Task instructions:
1) Under the proposed ordinance in the spay-neuter article, what would the annual licensing fee be for an altered dog?
2) Please put every line of the listing below into a numbered list, leaving out any blank lines.

Supplied passage:
Fur could fly once again at tonight’s City Council meeting, when policy makers consider a law requiring cat and dog owners to either spay or neuter their animals or pay the piper for the privilege of not doing so. 

If the council approves the proposed ordinance, a public hearing on increased spay-neuter fees will follow. If the council turns down the ordinance, the public hearing to follow will address two related fees: voluntary embedding of a microchip for animal identification, $25, and spay/neuter deposits for animals that cannot be spayed or neutered at the time the animal is adopted. For dogs the deposits would be $75, and for cats, they would be $50. 

The proposed ordinance recommends a “carrot and stick” approach. It would charge people for the privilege of having unaltered animals and double charge them if their unaltered animals are found off leash where they shouldn’t be, or otherwise misbehaving. On the other hand, it would charge a very low fee for an altered dog license. 

Ordinance opponents, however, say the way to get pet owners to alter their animals is make the operation free or very low cost and making community education around the issue a priority. 

The ordinance, prepared by the city’s legal department, is based on recommendations approved by the council majority in February. It would: 

• Set the licensing fee for altered dogs at $7.50 annually and for unaltered dogs at $30. People with unaltered dogs with violations such as having been deemed vicious by animal services authorities or having been caught running at large, would be charged $60 for their license. 

• Exempt persons 65 years old and low-income individuals from paying license fees. 

• Create a cat license for unaltered cats, charging owners $30. Altered cats, or those which cannot otherwise reproduce, would not require licensing. 

• Make it an infraction to feed feral cats, unless the person feeding the animals is taking steps to get the animals altered. 

• Require that most unaltered animals adopted from rescue groups or from the animal shelter be altered before they are transferred. 

• Require that most unaltered impounded animals be altered and licensed before their release to the owner. 

• Create “fix-it” tickets. When an animal owner receives a citation for an animal running at large or a dangerous animal, citations can cost $100. The cost of the infraction will be forgiven if the pet owner gets the pet altered within 30 days of the infraction. 

• Enforce complaints against animals, such as allegations of vicious or barking dogs, on a complaint-driven basis.

Stored data:
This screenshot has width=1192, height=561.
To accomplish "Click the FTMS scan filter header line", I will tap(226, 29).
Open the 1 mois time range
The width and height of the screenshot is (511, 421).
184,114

Answers to each task:
1) $7.50

2)
1. This screenshot has width=1192, height=561.
2. To accomplish "Click the FTMS scan filter header line", I will tap(226, 29).
3. Open the 1 mois time range
4. The width and height of the screenshot is (511, 421).
5. 184,114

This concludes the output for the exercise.